TASK DIRECTIONS
Give back a single number: the count of lines in the data that contain the string "dialog".

INPUT MATERIAL

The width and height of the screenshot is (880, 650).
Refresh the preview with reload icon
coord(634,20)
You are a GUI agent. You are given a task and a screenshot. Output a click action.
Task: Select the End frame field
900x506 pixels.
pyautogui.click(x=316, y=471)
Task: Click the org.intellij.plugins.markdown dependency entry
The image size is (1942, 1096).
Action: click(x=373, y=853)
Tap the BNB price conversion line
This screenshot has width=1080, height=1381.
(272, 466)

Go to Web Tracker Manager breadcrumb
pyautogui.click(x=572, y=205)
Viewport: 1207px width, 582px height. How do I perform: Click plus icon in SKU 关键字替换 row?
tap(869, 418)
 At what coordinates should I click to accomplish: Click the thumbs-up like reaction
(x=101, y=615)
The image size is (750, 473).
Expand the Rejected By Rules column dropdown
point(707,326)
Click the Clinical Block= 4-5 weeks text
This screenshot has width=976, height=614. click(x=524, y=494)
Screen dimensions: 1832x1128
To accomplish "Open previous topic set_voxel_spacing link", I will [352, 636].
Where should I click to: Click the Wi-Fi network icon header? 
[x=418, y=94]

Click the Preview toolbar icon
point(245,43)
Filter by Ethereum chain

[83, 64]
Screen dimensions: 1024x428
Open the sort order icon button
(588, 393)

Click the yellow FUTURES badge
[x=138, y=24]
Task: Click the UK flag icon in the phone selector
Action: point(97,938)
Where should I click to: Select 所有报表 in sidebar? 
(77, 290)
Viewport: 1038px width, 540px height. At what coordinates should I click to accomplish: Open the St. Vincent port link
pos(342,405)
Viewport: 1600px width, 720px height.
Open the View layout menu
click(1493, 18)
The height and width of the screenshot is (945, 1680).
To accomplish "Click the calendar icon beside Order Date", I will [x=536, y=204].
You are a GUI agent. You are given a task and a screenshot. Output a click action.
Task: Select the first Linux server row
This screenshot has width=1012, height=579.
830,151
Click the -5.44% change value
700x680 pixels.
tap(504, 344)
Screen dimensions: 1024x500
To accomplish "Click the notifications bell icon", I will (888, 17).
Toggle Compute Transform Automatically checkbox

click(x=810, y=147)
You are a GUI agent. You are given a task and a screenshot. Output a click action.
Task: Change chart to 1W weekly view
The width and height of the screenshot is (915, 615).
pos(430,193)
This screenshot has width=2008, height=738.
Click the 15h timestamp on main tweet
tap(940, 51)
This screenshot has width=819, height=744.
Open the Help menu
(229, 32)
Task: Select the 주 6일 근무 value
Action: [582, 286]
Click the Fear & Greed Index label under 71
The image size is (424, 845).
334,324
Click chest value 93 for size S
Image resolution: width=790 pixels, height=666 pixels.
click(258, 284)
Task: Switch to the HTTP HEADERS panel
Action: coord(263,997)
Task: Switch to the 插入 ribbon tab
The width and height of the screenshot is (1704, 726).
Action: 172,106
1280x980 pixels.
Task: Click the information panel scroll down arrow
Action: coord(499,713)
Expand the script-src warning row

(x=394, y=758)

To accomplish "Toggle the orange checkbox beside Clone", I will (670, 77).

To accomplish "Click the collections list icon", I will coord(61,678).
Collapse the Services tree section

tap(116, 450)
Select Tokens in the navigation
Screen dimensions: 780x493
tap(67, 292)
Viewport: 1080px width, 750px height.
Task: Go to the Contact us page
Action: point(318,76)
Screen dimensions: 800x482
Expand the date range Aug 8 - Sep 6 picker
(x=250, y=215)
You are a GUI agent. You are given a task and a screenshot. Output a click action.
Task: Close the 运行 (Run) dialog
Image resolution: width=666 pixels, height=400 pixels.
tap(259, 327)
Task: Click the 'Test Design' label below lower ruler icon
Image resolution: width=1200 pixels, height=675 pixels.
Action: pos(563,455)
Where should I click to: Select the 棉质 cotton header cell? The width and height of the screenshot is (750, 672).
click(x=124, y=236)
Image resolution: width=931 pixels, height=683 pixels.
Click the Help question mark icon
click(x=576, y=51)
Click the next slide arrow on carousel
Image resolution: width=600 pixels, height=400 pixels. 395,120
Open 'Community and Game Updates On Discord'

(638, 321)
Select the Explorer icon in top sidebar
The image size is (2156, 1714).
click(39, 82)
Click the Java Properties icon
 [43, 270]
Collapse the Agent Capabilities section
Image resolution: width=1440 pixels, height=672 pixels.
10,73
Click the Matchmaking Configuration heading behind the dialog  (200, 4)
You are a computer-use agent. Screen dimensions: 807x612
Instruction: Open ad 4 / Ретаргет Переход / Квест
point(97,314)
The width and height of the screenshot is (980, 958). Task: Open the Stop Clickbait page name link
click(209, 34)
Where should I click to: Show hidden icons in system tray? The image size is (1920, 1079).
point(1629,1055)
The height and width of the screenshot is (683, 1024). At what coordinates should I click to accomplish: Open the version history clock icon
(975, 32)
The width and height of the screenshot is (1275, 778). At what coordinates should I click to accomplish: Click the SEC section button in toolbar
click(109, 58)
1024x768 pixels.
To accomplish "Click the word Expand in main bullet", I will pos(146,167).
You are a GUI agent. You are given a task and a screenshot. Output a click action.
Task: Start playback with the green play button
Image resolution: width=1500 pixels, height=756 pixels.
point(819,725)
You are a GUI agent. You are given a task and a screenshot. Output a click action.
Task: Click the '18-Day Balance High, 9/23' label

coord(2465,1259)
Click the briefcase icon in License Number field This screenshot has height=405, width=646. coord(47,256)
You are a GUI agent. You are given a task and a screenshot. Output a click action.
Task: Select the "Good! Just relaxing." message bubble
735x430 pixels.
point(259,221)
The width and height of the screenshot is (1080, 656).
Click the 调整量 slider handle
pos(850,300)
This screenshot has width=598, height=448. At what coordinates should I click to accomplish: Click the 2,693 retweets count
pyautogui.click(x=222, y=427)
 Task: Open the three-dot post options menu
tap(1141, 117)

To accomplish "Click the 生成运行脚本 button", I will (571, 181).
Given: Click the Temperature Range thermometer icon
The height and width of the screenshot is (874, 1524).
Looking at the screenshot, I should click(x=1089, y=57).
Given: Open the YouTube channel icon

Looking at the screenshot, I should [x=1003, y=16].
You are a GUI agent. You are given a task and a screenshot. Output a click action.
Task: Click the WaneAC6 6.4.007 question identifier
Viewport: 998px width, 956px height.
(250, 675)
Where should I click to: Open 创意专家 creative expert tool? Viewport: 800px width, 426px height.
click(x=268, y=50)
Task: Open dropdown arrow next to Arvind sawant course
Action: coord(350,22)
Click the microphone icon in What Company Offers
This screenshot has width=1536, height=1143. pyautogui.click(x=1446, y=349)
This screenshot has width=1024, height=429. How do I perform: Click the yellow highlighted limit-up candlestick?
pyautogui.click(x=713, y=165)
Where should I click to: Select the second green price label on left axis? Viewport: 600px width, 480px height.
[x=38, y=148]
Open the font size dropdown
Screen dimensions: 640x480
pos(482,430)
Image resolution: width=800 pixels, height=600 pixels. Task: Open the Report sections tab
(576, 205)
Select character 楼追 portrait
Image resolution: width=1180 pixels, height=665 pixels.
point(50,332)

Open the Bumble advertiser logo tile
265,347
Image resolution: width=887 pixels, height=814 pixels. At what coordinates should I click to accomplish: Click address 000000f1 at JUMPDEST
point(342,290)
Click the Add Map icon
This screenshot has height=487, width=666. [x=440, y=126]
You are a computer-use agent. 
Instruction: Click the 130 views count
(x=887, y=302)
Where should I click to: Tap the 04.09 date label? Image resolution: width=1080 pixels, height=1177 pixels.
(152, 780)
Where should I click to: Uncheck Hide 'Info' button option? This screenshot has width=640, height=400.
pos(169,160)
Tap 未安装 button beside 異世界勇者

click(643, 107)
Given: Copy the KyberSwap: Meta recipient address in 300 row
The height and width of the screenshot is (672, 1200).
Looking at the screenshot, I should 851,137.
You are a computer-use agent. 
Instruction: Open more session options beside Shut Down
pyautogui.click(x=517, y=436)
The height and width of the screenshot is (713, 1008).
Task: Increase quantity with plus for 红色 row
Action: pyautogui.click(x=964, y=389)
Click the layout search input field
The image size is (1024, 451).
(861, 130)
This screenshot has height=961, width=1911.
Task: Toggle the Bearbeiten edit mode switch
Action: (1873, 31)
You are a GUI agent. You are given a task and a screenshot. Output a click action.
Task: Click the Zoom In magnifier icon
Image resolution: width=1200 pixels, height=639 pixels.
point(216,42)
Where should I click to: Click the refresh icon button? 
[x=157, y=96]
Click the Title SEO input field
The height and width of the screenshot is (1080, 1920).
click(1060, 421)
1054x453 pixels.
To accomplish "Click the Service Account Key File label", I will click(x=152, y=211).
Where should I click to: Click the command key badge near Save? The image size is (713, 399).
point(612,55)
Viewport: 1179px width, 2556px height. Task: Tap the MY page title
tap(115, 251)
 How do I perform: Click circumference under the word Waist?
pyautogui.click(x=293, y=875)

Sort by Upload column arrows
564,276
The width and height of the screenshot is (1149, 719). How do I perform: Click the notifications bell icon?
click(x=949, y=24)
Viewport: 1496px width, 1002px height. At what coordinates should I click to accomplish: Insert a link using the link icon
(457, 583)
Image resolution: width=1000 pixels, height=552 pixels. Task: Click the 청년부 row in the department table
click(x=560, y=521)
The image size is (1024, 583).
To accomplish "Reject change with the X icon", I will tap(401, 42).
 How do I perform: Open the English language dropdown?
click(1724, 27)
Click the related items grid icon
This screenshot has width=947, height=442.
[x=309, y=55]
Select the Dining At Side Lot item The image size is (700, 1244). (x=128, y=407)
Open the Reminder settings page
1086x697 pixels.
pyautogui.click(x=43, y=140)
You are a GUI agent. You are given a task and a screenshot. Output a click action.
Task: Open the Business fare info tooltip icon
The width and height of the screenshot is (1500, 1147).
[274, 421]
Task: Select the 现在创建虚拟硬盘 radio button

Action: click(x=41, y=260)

REPLY
2